*Task goal*: Copy out every line of these rows word for word, but omit the pictures.

*Pixel coordinate grounding data*:
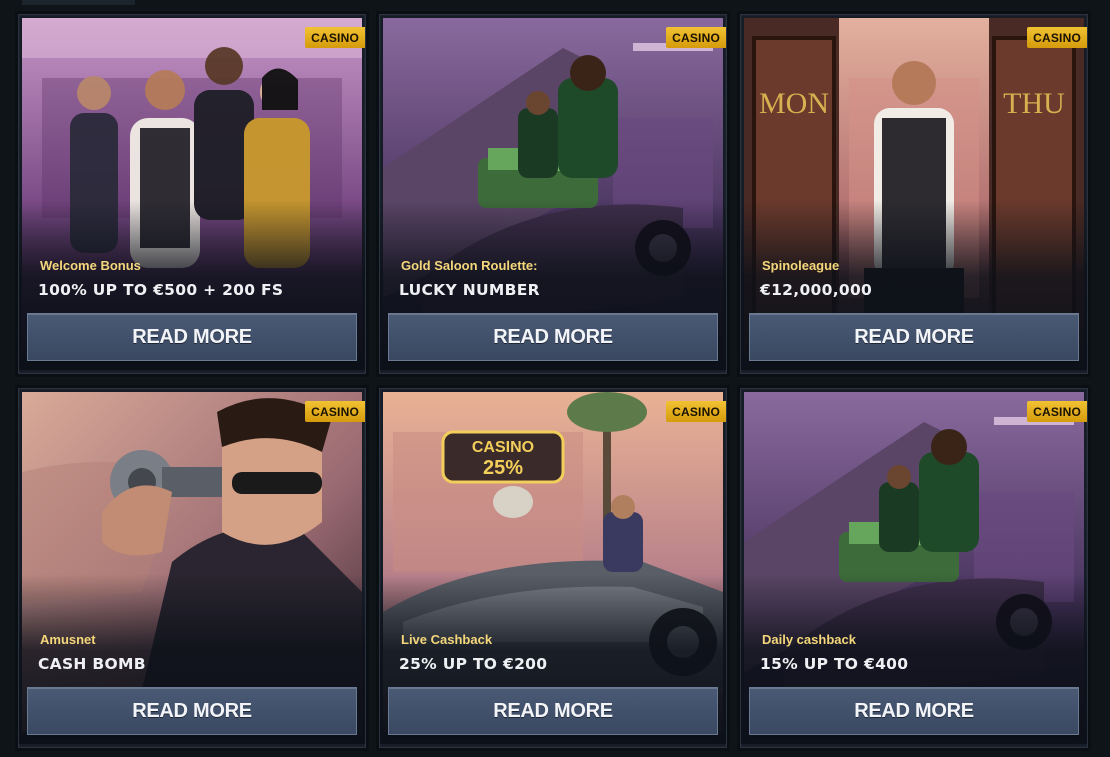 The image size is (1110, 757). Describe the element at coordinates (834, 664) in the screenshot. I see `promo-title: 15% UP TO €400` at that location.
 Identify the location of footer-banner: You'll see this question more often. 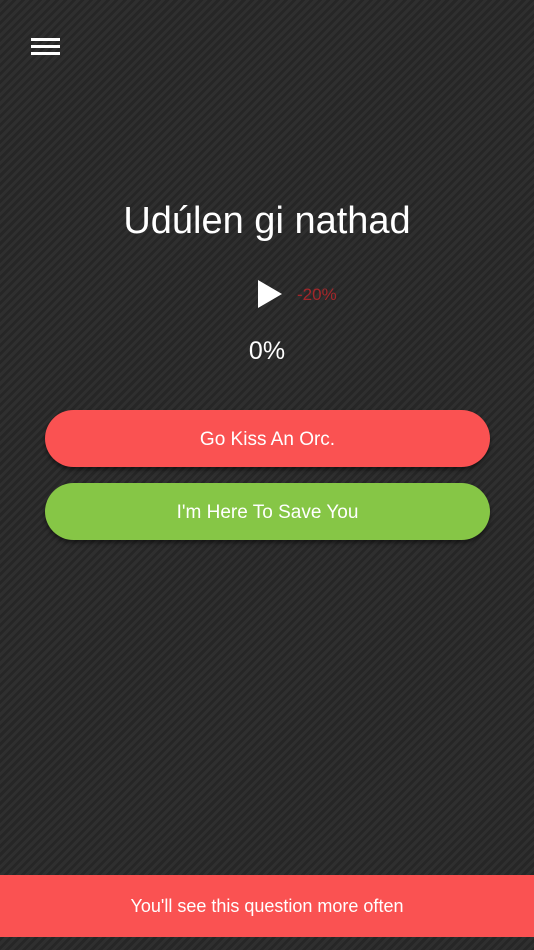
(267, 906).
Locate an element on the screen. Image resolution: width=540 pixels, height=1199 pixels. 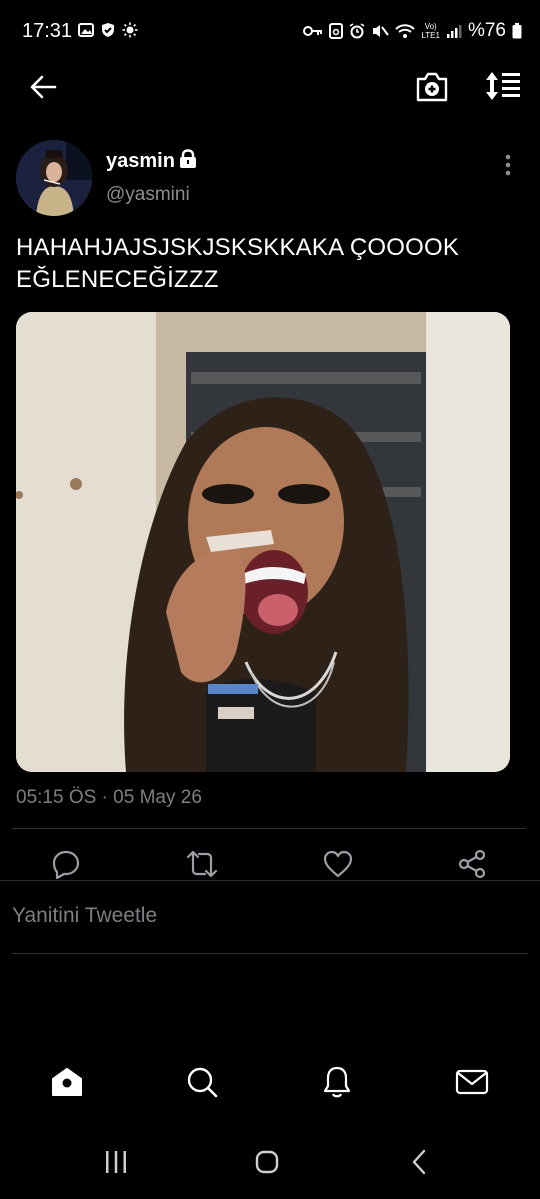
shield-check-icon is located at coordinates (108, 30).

*Answer for the task*:
 The image size is (1110, 757). Describe the element at coordinates (834, 664) in the screenshot. I see `promo-title: 15% UP TO €400` at that location.
 Identify the location of footer-banner: You'll see this question more often. 
(267, 906).
Locate an element on the screen. Image resolution: width=540 pixels, height=1199 pixels. 
shield-check-icon is located at coordinates (108, 30).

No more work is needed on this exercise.